The recession and shrinking capital budgets are reducing the forecast for the cross-flow membrane system market for 2009, according to a report by the McIlvaine Company (www.mcilvainecompany.com). The present forecast is for a 3 percent increase from last year to $9.1 billion worldwide. Previously, McIlvaine had forecast a 9 percent increase to $9.6 billion.
McIlvaine predicts some of the bigger markets will grow enough to offset substantial reductions in smaller markets. For example, McIlvaine says there will be a substantial reduction in the $430 million semiconductor market, but this will be more than offset by a $90 million increase in the drinking water sector. This does not include desalination, which will add another $200 million increase, according to McIlvaine. The residential point-of-entry market figures to be down in the United States due to slumping new home sales. On the other hand, McIlvaine says demand in Asia for better water will boost the residential/commercial market.

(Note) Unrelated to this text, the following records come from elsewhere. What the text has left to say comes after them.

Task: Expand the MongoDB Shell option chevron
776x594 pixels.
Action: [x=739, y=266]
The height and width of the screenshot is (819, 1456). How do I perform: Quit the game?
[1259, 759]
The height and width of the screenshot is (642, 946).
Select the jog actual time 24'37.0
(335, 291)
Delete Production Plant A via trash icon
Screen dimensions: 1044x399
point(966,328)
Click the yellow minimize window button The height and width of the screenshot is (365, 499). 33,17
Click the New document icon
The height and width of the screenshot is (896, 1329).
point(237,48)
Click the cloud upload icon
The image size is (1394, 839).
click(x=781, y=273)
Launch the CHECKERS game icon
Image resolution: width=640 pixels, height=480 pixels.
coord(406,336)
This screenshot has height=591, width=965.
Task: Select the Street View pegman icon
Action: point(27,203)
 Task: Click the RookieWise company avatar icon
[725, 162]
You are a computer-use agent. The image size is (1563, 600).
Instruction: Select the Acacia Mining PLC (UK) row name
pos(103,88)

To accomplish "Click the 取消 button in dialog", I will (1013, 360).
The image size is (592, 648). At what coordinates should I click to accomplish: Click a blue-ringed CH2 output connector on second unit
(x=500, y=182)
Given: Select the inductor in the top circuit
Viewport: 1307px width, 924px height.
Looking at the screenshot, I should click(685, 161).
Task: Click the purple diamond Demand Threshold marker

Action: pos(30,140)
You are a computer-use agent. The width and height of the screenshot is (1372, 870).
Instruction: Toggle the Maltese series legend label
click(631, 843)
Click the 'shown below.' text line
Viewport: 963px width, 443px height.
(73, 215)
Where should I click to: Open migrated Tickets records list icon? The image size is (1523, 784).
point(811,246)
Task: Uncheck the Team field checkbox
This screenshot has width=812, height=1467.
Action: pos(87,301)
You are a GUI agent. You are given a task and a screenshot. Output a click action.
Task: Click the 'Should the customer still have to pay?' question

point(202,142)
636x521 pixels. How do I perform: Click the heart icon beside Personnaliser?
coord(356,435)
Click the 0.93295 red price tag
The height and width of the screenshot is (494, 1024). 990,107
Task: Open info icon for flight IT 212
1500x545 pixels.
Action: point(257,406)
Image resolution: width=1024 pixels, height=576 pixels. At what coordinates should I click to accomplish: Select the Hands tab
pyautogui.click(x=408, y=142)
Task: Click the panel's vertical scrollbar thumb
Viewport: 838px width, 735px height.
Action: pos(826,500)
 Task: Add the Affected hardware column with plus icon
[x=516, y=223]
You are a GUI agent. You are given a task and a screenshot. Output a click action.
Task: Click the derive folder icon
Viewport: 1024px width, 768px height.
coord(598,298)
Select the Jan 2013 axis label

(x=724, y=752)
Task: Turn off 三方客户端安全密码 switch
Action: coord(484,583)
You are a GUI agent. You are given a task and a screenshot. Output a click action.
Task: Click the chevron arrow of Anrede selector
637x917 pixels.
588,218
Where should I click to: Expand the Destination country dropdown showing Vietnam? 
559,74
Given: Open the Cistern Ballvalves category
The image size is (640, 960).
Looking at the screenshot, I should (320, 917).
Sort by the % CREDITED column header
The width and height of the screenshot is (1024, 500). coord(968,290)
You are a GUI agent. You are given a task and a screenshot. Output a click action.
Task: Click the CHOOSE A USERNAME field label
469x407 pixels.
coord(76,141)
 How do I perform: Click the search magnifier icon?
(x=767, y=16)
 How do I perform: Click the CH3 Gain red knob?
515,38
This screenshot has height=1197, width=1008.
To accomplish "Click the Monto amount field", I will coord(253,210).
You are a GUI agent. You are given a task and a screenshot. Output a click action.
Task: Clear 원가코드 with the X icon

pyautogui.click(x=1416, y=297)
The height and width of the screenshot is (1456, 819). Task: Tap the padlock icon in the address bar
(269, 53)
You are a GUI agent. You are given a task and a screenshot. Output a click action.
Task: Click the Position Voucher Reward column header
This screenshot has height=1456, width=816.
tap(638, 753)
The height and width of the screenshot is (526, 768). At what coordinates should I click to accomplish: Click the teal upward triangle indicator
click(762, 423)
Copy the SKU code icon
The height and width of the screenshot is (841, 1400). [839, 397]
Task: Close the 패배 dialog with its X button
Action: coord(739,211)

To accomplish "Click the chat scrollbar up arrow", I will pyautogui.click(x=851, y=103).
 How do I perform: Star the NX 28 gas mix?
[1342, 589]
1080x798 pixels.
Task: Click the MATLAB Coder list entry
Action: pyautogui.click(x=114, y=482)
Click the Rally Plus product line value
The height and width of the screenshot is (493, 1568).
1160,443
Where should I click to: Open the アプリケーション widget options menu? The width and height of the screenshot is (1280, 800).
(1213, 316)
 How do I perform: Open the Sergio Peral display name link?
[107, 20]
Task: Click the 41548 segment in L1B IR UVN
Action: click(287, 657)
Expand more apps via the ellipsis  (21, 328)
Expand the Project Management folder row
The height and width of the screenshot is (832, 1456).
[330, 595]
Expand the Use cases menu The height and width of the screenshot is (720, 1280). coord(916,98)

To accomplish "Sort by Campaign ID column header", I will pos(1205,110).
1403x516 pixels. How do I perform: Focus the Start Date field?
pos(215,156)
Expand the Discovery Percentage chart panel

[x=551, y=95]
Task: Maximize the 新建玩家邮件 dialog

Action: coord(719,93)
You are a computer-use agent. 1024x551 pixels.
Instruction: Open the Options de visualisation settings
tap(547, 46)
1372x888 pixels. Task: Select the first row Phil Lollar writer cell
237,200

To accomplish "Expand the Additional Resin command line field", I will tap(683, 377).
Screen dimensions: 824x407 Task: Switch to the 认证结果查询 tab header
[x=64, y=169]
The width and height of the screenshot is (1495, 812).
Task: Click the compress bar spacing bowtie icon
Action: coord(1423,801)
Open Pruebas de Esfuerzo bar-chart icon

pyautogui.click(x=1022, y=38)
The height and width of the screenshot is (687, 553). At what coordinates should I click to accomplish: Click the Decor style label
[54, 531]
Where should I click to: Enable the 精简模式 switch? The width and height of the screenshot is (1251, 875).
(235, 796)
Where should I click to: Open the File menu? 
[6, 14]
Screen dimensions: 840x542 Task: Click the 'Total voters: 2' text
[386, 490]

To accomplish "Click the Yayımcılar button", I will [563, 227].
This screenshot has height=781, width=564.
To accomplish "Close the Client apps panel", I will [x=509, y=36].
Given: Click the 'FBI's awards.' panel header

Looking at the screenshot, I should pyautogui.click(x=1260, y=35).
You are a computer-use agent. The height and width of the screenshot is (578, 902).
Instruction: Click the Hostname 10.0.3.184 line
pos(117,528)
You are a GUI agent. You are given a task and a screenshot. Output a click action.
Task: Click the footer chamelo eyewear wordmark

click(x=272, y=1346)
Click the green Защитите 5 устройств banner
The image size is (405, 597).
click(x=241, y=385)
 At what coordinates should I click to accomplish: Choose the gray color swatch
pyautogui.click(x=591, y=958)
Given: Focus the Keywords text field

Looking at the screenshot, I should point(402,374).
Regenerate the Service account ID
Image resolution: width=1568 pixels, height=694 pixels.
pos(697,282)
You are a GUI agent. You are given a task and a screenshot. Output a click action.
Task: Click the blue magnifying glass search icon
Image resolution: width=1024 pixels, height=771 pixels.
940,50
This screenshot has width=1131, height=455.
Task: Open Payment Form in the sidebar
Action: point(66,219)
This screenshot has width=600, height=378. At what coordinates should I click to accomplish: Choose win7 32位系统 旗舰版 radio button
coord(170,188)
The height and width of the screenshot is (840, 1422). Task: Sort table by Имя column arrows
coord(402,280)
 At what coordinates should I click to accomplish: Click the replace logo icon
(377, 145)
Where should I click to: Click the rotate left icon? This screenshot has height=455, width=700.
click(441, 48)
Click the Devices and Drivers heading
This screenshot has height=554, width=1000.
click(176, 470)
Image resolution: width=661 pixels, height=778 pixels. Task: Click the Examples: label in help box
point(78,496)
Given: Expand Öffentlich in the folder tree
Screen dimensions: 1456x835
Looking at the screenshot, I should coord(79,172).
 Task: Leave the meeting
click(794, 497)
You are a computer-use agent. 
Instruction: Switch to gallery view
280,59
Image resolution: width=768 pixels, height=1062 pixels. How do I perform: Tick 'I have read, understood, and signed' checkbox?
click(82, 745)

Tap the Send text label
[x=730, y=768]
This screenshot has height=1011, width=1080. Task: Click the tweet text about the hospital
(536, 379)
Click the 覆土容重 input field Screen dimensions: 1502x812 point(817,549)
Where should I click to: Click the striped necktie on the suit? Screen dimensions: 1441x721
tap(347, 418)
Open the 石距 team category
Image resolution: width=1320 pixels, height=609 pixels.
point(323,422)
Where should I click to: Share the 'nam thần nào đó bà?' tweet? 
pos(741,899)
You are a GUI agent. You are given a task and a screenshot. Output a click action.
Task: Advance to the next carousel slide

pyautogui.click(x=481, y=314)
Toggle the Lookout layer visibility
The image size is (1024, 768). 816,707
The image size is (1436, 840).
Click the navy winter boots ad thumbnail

McIlvaine predicts water and wastewater infrastructure programs in both the United States and China will be accelerated as part of a stimulus package for each of these economies. Meanwhile, sales of RO (reverse osmosis) systems and modules are forecast to exceed $4 billion in 2009, with microfiltration sales coming in at $2.5 billion and ultrafiltration systems and cartridges at $2.6 billion.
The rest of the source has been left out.